Figure 5.

Differential binding patterns of HuR and β-catenin on the COX-2 3′-UTR in normal and tumor cells. (A) Upper panel, western blot analysis of the COX-2 protein in HEK293 and LoVo cells. β-Actin was used as a loading control. Molecular weights are indicated on the left side of the gel. Lower panel, RT–qPCR analysis was performed to analyze the endogenous COX-2 mRNA level in HEK293 and LoVo cells. (B) RNP-IP assay with fractionated HEK293 cells. RNP-IP was performed with anti-β-catenin or anti-HuR antibodies. RT–qPCR analysis was performed to analyze the bound pellet RNA and presented as relative fold binding to the IgG control.
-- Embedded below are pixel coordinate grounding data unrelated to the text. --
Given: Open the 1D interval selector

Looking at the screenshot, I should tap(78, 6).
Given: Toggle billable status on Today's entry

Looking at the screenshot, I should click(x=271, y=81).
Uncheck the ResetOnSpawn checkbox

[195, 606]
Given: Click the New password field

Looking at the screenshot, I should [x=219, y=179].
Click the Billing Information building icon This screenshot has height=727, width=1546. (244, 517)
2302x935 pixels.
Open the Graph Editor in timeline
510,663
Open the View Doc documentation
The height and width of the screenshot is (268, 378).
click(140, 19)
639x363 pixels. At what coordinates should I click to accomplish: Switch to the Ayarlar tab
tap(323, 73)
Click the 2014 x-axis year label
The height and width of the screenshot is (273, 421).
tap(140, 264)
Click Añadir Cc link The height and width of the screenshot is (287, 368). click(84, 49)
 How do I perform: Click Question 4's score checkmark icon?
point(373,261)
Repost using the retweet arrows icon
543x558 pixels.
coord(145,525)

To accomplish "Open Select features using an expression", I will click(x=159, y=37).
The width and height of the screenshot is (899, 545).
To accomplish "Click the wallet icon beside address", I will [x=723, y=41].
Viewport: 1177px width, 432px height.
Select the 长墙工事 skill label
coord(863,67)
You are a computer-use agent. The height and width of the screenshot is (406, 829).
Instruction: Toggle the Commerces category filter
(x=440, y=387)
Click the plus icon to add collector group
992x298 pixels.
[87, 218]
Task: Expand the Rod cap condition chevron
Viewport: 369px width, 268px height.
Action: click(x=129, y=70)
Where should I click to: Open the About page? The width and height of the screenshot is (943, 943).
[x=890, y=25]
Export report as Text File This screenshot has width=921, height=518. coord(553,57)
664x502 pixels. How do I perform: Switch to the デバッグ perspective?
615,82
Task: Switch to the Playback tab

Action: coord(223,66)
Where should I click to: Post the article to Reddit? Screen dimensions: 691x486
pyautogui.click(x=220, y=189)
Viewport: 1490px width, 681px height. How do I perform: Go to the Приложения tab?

Three independent samples were analyzed, and the average and standard deviation are shown. (C) RNP-IP assay with LoVo cells as in B. RT–PCR analysis was performed for the bound pellet RNA and the input RNA. (D) Real-time PCR analysis of RNP-IP pellet RNA with LoVo cells as in C. (E) Co-IP of β-catenin and HuR from nuclear and cytoplasmic fractions of LoVo cells. Protein size markers are shown on the left side of the gel. (F) A model for the β-catenin–HuR–COX-2 mRNA tertiary RNP formation in cancer cells. β-Catenin and HuR bind to the 3′-UTR of COX-2 mRNA via distinct RNA elements, ACUUU and AUUUA, respectively. β-Catenin and HuR may interact with each other through the C-term domain of the β-catenin protein. The tertiary RNP complex was exclusively found in the cytoplasm of colorectal adenocarcinoma cells and promoted COX-2 protein expression in cancer cells. CR, coding region of COX-2 mRNA; black line: 3′-UTR of COX-2 mRNA; blue circle, HuR protein; N, N-terminal domain of β-catenin; Arm, Armadillo domain of β-catenin; C, C-terminal domain of β-catenin; AAA, poly A tail; orange circle, Cyclooxygenase-2 protein.